• **Provided records**:
::::

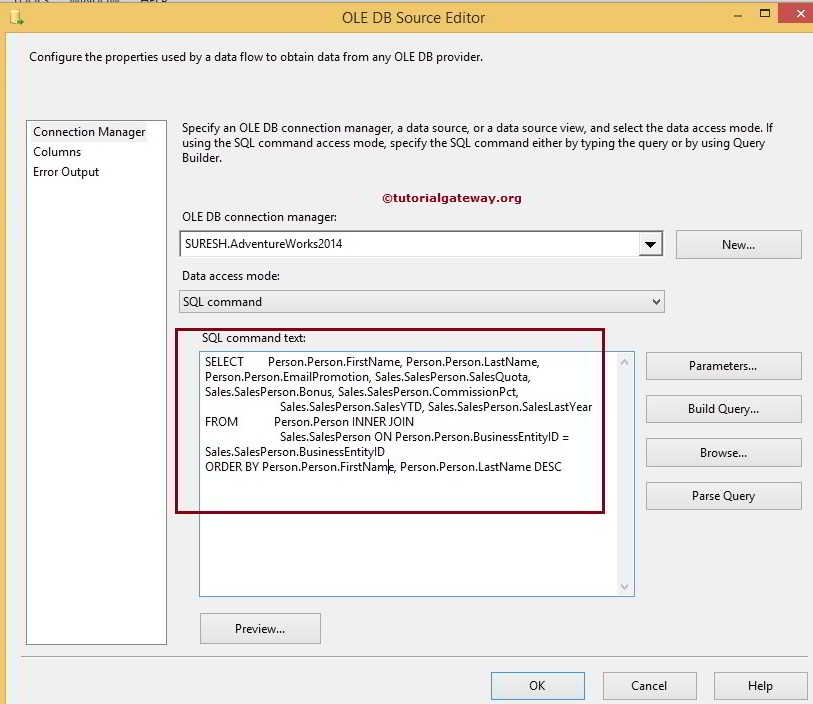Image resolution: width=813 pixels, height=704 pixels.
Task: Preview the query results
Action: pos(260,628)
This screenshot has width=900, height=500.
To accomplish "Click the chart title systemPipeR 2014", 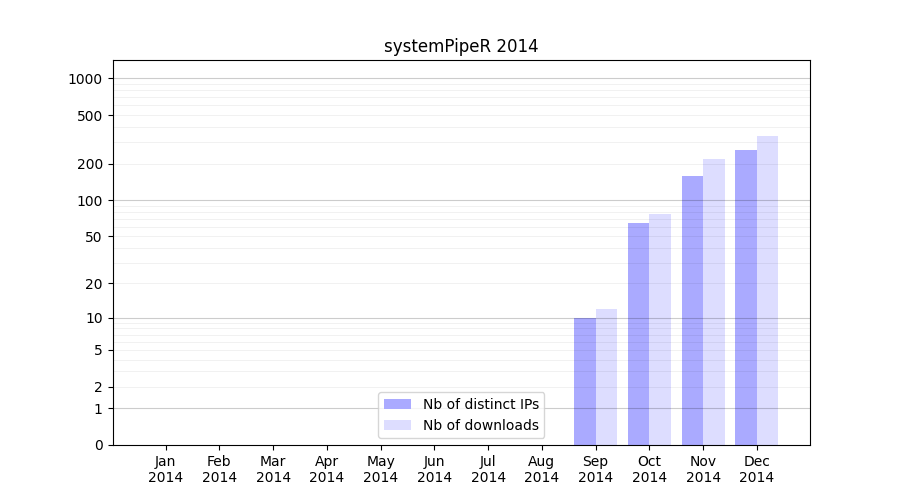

::::

• **Work to complete**:
Only the lines from the one that holds "This screenshot has width=900, height=500." through the end of the records above should be printed again, exactly as they are. Leave out the pictures.

• **Solution for this exercise**:
This screenshot has width=900, height=500.
To accomplish "Click the chart title systemPipeR 2014", 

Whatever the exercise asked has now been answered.